Transcribe the Louisiana Sports Hall of Fame article word for word, everything from "Barmore became a" down to "as a requirement.".

• _DOCUMENT SEGMENT_:
::::

Dave did the games. But that was the only time anyone saw him, was courtside during the games. Then he and his rent car were gone.

“I wanted to see everything; had never been out there,” he said. “I rented a car with ‘unlimited mileage.’ I exceeded that.”

Back home, Lady Techsters coach Leon Barmore, on an old manual typewriter, wrote “The Ballad of Freeway Dave,” a lyrical piece that chronicles the hijinks of a West Virginian alone in the West Coast fast lane, and loving every minute of it.

Barmore became a member of the Louisiana Sports Hall of Fame several years ago; Freeway will join him when he’s inducted as a Distinguished Service Award recipient during Induction Weekend June 6-8 in Natchitoches. (Ticket info is at LASportsHall.com)

The Distinguished Service Award in Sports Journalism is the most prestigious honor offered to sports media in the state. Recipients are chosen by the 35-member Louisiana Sports Hall of Fame selection committee based on nominees’ professional accomplishments in local, state, regional and even national arenas, with leadership in the LSWA a contributing factor and three decades of work in the profession as a requirement.

::::

• _DATASET ROWS_:
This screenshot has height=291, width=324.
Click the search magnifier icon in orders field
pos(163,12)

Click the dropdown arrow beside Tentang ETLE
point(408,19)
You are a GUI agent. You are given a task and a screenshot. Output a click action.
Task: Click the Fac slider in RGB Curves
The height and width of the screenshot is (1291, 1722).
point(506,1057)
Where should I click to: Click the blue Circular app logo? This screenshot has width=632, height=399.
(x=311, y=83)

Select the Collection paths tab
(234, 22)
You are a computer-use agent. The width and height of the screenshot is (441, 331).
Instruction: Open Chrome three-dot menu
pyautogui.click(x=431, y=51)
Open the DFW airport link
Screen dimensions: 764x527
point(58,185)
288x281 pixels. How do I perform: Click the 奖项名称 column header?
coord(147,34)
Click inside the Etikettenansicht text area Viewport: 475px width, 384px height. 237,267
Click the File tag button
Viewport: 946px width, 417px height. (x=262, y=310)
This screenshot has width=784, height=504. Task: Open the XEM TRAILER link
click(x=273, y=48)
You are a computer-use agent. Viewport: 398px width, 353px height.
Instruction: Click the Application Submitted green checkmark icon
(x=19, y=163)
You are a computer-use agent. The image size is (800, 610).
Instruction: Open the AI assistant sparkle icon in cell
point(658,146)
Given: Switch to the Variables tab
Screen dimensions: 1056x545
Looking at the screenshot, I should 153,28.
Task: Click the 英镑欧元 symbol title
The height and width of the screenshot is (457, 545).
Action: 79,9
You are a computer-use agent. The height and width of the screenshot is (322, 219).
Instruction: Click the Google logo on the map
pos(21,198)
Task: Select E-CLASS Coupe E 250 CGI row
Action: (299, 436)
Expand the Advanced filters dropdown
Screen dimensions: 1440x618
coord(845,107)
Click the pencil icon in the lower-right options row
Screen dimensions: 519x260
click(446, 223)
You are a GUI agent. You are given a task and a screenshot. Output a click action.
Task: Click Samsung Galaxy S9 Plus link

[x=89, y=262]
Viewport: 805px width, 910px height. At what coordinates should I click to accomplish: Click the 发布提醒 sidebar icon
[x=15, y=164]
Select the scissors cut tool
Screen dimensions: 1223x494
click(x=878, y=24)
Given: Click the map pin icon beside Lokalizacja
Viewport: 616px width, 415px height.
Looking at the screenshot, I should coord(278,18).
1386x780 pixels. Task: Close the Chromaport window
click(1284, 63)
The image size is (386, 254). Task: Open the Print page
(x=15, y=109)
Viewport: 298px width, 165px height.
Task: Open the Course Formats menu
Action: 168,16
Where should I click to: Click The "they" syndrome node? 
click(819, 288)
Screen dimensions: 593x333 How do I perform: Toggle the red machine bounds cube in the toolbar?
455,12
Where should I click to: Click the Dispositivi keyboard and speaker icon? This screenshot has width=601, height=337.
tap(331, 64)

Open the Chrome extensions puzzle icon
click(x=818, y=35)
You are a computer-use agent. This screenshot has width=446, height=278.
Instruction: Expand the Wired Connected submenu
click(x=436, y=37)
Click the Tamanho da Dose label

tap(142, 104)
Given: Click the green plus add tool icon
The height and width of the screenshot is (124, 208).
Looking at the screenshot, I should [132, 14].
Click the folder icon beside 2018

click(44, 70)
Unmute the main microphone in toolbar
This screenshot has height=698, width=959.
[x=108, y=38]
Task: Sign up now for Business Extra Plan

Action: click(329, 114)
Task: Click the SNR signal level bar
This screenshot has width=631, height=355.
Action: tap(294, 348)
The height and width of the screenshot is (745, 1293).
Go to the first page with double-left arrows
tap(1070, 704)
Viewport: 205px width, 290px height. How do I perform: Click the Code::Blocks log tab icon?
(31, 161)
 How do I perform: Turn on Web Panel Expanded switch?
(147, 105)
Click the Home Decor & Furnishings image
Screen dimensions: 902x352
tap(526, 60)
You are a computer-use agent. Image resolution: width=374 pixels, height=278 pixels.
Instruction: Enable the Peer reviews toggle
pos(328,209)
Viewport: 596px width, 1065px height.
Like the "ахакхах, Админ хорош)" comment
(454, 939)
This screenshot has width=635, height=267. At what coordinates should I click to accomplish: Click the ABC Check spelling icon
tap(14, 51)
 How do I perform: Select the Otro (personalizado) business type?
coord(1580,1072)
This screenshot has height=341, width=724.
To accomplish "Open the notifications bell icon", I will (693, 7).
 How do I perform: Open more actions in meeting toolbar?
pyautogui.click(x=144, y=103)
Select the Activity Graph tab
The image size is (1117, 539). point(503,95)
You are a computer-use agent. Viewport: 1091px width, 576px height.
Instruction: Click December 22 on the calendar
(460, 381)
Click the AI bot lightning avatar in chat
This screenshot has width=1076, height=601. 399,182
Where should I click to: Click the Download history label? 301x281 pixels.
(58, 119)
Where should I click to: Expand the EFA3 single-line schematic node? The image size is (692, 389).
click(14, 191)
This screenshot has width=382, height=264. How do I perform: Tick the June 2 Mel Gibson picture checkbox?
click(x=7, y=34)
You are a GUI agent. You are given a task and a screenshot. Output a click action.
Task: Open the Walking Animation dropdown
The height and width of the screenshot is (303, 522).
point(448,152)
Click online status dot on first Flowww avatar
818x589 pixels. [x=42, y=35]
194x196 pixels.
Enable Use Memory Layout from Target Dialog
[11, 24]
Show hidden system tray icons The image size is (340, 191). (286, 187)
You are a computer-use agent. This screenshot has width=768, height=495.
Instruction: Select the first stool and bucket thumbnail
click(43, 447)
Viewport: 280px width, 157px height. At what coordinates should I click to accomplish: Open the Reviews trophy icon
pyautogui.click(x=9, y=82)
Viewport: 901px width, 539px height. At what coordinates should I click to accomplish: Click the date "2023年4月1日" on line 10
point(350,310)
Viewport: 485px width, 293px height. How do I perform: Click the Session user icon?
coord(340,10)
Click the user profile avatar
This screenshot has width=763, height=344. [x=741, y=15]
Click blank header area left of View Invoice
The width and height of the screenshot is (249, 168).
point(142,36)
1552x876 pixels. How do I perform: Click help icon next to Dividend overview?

::::

• _OUTPUT BELOW_:
Barmore became a member of the Louisiana Sports Hall of Fame several years ago; Freeway will join him when he’s inducted as a Distinguished Service Award recipient during Induction Weekend June 6-8 in Natchitoches. (Ticket info is at LASportsHall.com)

The Distinguished Service Award in Sports Journalism is the most prestigious honor offered to sports media in the state. Recipients are chosen by the 35-member Louisiana Sports Hall of Fame selection committee based on nominees’ professional accomplishments in local, state, regional and even national arenas, with leadership in the LSWA a contributing factor and three decades of work in the profession as a requirement.